I have that one, which I bought entirely for its name. It's actually a pretty good Breakout clone.

Guntz
03-08-2016, 12:52 AM
Well, in Nintendo's case, according to interviews with developers, the most common cause of game cancellations is politics. Sometimes the game is too expensive to be published, sometimes it conflicts with a specific release schedule, sometimes the market conditions aren't exactly right. Sometimes the game misses its intended release schedule due to problems and then never gets released.

Gameguy
03-08-2016, 01:46 AM
With Parasol Stars for the C64 the game was cancelled because the programmer's computer was stolen. Only that didn't happen, the real reason was that his wife got mad and destroyed his work equipment including the source code and destroyed all backup copies of the game. Rather than give an extension to remake the game from scratch, they decided to cancel it while publically saying it was because the computer was stolen, as that was less embarrassing for the programmer than publically stating the real reason.

calthaer
03-08-2016, 12:19 PM
This happens all the time in many industries. One of my other hobbies is keeping a Pinterest board about 1980s toys. There are loads of action figures and playsets that get put into a catalog but never released (e.g., the "Mountain Holodrome" playset from Visionaries, the second line of "Sectaurs" action figures, and so forth). Some products get advertised and then hit the cutting room floor. I get the impression this happened more in the days of old, before data-driven marketing quantified just how much marketing for non-existent products costs. But it still happens today.

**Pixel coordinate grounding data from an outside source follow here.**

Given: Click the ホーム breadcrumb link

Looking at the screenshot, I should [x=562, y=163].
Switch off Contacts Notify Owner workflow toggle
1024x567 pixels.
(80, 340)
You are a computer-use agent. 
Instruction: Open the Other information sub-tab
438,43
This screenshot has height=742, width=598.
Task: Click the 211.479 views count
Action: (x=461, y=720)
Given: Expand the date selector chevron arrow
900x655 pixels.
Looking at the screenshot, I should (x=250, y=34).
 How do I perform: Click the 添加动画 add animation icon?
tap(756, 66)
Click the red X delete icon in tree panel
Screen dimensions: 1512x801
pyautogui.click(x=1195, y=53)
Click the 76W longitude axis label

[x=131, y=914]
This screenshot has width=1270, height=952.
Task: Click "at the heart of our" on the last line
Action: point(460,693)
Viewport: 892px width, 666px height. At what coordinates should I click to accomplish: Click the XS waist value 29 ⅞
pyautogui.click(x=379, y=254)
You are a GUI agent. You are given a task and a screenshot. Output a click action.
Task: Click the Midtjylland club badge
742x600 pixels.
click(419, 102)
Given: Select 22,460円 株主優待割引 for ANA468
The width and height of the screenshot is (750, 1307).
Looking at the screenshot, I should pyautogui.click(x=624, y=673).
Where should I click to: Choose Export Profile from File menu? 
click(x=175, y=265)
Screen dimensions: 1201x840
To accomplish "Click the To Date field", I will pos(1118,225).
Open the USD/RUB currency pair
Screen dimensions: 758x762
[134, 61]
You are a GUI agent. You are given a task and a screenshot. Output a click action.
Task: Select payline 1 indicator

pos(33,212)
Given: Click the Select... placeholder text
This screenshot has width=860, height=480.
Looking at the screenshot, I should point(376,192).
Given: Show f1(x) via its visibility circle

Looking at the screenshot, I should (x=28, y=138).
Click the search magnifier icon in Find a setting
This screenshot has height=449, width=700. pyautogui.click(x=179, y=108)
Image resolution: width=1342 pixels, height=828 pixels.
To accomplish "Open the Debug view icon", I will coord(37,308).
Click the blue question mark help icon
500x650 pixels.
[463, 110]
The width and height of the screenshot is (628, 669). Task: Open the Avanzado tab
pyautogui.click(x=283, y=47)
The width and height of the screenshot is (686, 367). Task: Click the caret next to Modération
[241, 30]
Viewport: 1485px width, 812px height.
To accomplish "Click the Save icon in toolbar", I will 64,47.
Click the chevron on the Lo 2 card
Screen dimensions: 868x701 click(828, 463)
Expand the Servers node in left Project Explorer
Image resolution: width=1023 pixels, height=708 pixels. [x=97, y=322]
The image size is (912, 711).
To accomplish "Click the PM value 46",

The video and computer game scene was also a bit of a "fly-by-night" operation during the first 20-25 years of its existence (say it started around the Arcade Era of late 1970s). Lots of companies rose and fell - they'd have a few hits and then bite the dust, or live on their laurels for years without new hits before dying. So many companies simply no longer exist - Atari, Epyx, Technos, Coleco, Ocean, Data East, Hudson Soft, Infocom, Midway - and these weren't small fries that just had one game; I'm sure we could list at least a few classic, awesome, hit games for each name on that list. Technology was changing so fast that it was hard to keep up and difficult to know where to invest, what would be the next big thing. Some of these survived longer than others, but still. Nintendo's track record of picking hits and dominating the market up until the mid-90s was a pretty good run and the exception to the rule - and even they've had a bunch of mediocre-to-bad investments since then (N64, Virtual Boy, Wii U, arguably others). Sometimes games just get canceled because the company gets canceled, or the project management discipline isn't really well understood by the programmers who were hacking away at their keyboards and development kits.